Woordenboek van Populair Taalgebruik

Marc De Coster (2020-2024)

Gepubliceerd op 06-08-2021

zaligheid

betekenis & definitie

1) (1976) (sch.) mannelijk of vrouwelijk geslachtsdeel. Vgl. andere eufemismen hiervoor: aardigheidje*; deel*; dinges*; genotsspier*; geval(letje)*; gieter*; machientje*; mik*; poppengoed*; prakje*; tuinboon*; tumtum*; vermaak*; voorgestel*; waterleiding*.

• ‘Het is waar, Heinrich,’ prevelde ze, nauwelijks hoorbaar en inmiddels haar kousen losmakend, ‘als ik op het toilet zat en al mijn spieren liet ontspannen, alles liet gaan, dan liet ik ook mezelf gaan. Dan wisten mijn vingers mijn zaligheid te vinden. (Louis Ferron: De kreisnijder van Fichtenwald. 1976)
• Mijn huisdokter vond het maar een vreemde geschiedenis en verwees me naar een huidarts. Die zei: 'Leg je zaligheid maar eens op tafel.' (Hans Koekoek: Liefzijn toegestaan. 1982)
• Ook kwam hij met een grapje op rijm aandragen:
Zit een meisje in het bad,
dan is haar zaligheid helemaal nat,
maar zit een meisje in de kerk,
dan doet haar zieltje al het werk. (Joop Waasdorp: De verhalen. 1989)

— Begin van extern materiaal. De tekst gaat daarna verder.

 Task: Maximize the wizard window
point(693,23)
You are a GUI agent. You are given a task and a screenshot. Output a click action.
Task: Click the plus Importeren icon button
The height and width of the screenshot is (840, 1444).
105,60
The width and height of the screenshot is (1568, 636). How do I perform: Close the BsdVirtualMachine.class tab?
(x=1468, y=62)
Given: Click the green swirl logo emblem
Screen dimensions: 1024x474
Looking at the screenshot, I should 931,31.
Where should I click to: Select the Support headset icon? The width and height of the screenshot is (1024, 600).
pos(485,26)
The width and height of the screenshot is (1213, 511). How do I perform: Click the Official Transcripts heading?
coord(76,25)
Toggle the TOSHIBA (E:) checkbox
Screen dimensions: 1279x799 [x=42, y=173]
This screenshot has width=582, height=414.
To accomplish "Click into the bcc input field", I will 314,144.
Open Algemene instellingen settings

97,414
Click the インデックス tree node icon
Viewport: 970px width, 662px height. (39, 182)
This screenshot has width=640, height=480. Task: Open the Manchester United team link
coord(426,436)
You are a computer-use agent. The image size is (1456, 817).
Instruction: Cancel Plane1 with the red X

2) (16e eeuw) (euf.) de pest. Kiliaan vertaalde 'salicheyt' door pestilentie of pest. Wellicht was het een vroom eufemisme voor de gevreesde ziekte. Syn. Gods* gave; de grote ziekte; de kwade ziekte.

• Zaligheid, pestilentie, pest; vroom eufemisme voor die gevreesde ziekte, evenals gave Gods (z.a.). (Taco H. de Beer en E. Laurillard: Woordenschat, verklaring van woorden en uitdrukkingen. 1899)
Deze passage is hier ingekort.